Mas por que não havia de crer neles?

Volta ao dinheiro. E olha-o, passava de mão a mão.

Não... devo devolver.


Não usarei do achado,
vou restituí-lo.
Restituí-lo a quem?

Procura se havia na carteira algum sinal.

Se houver um nome, uma indicação qualquer,


não posso utilizar-me do dinheiro.

Esquadrinhou os bolsos da carteira. Achou cartas, percebe


que são perfumadas, sorri maroto...

HONÓRIO
(Voz on)
Ah! Namoricos...

Encontra vários bilhetes e bilhetinhos dobrados,


que não leu, deixa tudo de lado,
por fim um cartão de visita; leu o nome: Gustavo.
7.0

A descoberta entristeceu-o. Bebeu a última gota de café.
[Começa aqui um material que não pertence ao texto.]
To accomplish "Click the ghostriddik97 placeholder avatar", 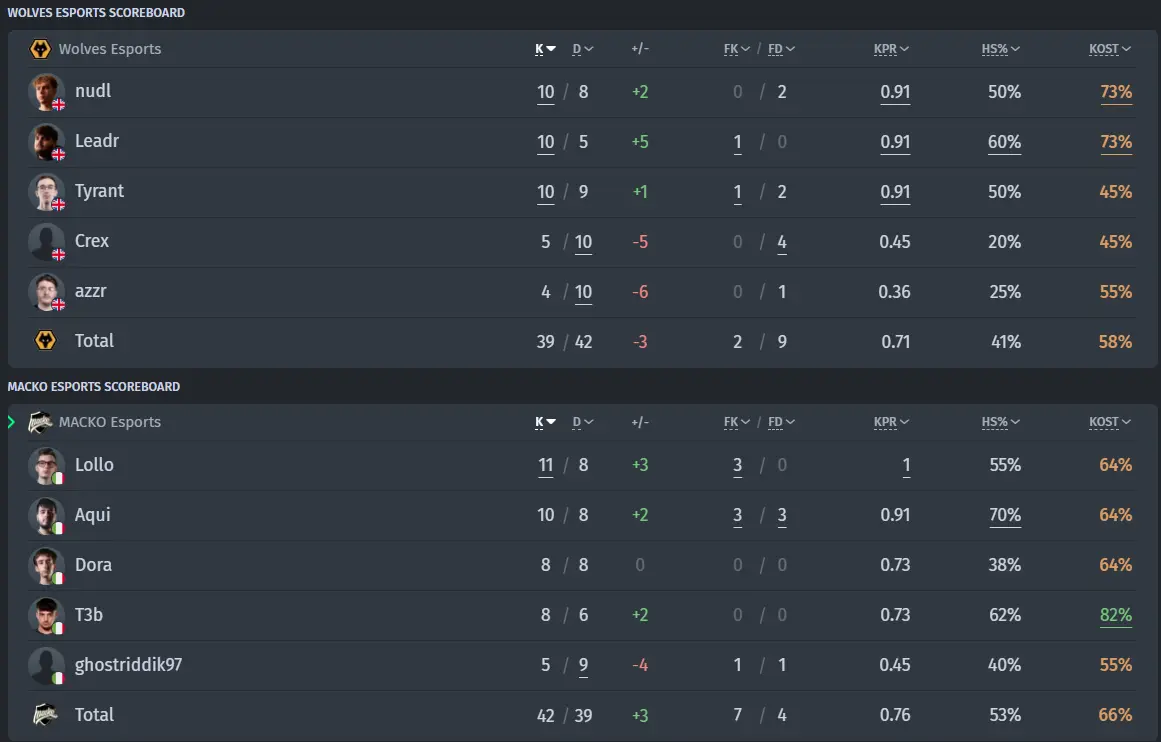I will 46,666.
Saiu, e era noite. Olhou para o céu.
Caminhou lentamente para casa.
(Voz Off)
Paciência...
verei amanhã o que posso fazer.

CENA 6
CASA DE HONÓRIO. HONÓRIO ENTRA.
Já ali se achava o Gustavo, que logo se levantou,
preocupado, e a própria Amélia também. Honório entra rindo.

HONÓRIO
Boa noite, meu caro.
Íamos jantar?

GUSTAVO
Boa noite, Honório.
Demorou, hein?

Honório beija Amélia.

AMÉLIA
Já é noite. É tarde...
Esperávamos você...

HONÓRIO
Para Gustavo.

Não lhe falta alguma cousa?


Não perdeu nada?

GUSTAVO
Nada.

HONÓRIO
Nada?
Nadinha?

AMÉLIA
Vou por a mesa.

GUSTAVO
Por quê?

HONÓRIO
Mete a mão no bolso;
não te falta nada?

GUSTAVO
8.0

Gustavo se apalpa.

Falta-me a carteira.
Sabe se alguém a achou?

HONÓRIO
Achei-a eu.

Entrega-lhe.
Gustavo pegou precipitadamente,
olhou desconfiado para o amigo.
Honório engole em seco. Sorriu amargamente.

GUSTAVO
Onde a achou.

HONÓRIO
Logo depois que saí do bar.
Na praça.

Honório tira o paletó e se dirige para o lavabo, Amélia entra


com um pirex que põe sobre a mesa.

GUSTAVO
Mas conheceu-a?
Como sabia que era minha carteira?

HONÓRIO
Não... não sabia que era sua...
achei os teus bilhetes de visita.
Vi teu nome.

Pausa.
Os dois se entreolham.

Um momento só que vou trocar essa camisa para


jantarmos.

Honório sai.
Gustavo saca da carteira, abre-a, vai a um dos bolsos, tira
um dos bilhetinhos, e estende-o a Amélia. Amélia toma do
bilhete, com medo. Nesse momento Honório entra, arrumando
a camisa, Amélia se vira e vai ao lavabo, ansiosa e trêmula,
aperta a testa, rasga o bilhete em trinta mil pedaços sem
que Honório perceba. Honório esfrega a mão, faminto, e, vai
sentar-se à mesa fazendo sinal para que Gustavo se sente a
seu lado. Gustavo olha na direção de Amélia.